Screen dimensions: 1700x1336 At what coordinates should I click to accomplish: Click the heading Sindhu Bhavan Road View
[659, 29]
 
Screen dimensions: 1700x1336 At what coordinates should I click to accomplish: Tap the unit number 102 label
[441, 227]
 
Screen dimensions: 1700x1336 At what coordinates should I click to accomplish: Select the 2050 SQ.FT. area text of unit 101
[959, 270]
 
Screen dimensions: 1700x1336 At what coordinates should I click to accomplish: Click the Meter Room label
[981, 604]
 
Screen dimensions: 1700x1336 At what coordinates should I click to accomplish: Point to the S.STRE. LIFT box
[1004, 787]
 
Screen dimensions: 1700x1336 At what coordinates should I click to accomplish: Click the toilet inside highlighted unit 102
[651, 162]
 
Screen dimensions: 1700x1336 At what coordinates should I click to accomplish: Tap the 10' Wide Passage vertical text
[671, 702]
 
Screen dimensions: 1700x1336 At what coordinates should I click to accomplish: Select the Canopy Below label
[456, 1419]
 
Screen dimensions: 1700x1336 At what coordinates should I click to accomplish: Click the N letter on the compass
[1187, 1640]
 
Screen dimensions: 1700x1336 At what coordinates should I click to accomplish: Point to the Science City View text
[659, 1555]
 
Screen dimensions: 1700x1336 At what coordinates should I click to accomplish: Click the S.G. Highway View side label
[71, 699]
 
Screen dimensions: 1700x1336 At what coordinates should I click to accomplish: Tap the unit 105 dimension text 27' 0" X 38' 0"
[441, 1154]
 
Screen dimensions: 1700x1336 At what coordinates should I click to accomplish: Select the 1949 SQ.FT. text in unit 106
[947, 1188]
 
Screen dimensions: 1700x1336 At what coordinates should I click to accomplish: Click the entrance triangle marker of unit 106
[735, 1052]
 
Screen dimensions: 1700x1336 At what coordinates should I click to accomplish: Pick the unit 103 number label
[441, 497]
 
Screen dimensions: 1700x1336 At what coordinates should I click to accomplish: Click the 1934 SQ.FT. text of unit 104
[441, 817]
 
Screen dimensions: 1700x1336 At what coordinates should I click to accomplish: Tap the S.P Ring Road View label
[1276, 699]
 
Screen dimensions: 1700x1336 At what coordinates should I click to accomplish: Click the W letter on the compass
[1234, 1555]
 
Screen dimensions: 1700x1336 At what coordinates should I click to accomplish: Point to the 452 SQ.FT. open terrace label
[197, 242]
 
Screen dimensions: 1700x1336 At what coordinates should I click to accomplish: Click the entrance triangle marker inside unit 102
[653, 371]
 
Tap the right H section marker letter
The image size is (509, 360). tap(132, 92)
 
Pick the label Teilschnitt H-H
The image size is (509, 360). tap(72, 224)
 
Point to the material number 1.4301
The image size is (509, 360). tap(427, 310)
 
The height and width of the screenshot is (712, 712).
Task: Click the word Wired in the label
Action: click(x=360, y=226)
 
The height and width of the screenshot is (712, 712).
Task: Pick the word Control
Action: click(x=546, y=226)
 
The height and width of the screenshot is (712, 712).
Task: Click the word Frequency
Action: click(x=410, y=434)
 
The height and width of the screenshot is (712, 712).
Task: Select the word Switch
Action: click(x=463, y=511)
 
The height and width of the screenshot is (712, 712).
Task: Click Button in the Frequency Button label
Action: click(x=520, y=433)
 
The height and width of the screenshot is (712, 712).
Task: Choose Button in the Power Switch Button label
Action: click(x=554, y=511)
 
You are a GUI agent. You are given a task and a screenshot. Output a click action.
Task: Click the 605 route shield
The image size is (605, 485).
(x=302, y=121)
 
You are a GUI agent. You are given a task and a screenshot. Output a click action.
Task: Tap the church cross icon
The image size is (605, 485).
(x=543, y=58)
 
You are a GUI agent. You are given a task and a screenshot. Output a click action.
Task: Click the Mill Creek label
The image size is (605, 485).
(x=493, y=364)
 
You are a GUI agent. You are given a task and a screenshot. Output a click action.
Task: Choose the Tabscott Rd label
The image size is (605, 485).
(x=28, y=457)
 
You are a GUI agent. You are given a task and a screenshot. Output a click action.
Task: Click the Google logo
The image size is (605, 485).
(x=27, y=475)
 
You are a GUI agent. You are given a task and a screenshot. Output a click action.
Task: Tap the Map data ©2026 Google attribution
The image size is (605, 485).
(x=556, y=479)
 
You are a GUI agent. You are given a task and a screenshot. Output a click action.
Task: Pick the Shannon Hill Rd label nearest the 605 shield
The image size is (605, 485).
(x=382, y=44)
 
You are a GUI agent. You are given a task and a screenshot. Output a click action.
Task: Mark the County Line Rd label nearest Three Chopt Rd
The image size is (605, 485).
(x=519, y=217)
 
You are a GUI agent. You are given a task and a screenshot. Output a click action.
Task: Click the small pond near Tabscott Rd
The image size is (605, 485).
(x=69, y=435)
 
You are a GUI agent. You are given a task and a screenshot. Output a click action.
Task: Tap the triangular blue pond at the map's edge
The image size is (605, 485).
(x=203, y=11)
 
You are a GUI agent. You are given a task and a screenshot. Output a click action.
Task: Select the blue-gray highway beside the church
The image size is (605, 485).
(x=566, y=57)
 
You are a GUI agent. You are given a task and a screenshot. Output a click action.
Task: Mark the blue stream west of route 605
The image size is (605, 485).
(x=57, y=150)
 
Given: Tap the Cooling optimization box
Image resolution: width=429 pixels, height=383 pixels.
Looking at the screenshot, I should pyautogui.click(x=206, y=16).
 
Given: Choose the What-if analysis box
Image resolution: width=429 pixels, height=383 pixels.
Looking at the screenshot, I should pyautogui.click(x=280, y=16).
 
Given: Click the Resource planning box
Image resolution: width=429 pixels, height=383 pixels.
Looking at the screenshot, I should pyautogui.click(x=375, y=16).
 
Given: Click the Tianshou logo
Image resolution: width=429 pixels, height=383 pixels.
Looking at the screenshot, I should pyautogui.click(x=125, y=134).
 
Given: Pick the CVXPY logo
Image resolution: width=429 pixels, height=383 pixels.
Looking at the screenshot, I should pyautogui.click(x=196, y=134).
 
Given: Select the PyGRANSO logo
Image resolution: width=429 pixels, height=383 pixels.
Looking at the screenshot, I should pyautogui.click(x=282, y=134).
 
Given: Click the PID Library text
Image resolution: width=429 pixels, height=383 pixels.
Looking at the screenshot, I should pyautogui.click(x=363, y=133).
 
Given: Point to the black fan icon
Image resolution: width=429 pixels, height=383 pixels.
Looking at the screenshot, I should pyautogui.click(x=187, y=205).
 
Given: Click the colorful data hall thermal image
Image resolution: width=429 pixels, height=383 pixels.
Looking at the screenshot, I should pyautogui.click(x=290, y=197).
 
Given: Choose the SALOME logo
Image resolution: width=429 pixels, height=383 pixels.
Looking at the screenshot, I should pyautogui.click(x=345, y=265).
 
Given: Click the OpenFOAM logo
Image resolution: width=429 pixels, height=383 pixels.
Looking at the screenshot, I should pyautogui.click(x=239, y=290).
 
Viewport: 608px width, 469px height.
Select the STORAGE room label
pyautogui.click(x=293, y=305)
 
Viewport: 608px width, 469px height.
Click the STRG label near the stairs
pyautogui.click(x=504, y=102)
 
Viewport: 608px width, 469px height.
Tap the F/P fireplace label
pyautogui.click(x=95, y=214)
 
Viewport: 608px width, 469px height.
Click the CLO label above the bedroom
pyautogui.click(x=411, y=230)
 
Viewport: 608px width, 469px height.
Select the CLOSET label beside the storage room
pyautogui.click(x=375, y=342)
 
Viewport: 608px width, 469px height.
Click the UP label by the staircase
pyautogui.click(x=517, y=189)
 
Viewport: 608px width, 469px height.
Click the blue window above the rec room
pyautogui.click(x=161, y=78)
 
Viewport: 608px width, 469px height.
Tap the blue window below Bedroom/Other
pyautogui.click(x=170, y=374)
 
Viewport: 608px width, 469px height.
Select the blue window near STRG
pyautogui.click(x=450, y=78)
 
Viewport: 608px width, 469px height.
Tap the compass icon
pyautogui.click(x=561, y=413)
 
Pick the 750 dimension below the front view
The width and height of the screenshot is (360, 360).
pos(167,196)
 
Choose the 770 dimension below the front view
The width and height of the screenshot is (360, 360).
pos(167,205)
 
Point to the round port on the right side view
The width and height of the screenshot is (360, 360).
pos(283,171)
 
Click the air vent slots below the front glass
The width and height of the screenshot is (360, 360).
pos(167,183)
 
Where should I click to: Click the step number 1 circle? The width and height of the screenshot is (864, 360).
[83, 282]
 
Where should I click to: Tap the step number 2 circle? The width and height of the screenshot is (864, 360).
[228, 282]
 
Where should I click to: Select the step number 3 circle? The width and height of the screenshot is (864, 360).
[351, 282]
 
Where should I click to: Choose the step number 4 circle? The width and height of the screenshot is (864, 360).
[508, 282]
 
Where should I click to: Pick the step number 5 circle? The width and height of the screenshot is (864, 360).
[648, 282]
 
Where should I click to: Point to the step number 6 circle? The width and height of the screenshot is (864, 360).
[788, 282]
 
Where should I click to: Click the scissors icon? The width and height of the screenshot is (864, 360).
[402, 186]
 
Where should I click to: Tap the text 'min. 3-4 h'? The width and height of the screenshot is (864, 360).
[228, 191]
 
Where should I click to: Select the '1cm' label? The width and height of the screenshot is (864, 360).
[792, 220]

————————

**Exercise**
Duplicate the part of the listing above, starting at the line that contains "View side label" and stopping after the line that contains "[735, 1052]". Include both of those lines.

**Exercise solution**
Screen dimensions: 1700x1336 At what coordinates should I click to accomplish: Click the S.G. Highway View side label
[71, 699]
 
Screen dimensions: 1700x1336 At what coordinates should I click to accomplish: Tap the unit 105 dimension text 27' 0" X 38' 0"
[441, 1154]
 
Screen dimensions: 1700x1336 At what coordinates should I click to accomplish: Select the 1949 SQ.FT. text in unit 106
[947, 1188]
 
Screen dimensions: 1700x1336 At what coordinates should I click to accomplish: Click the entrance triangle marker of unit 106
[735, 1052]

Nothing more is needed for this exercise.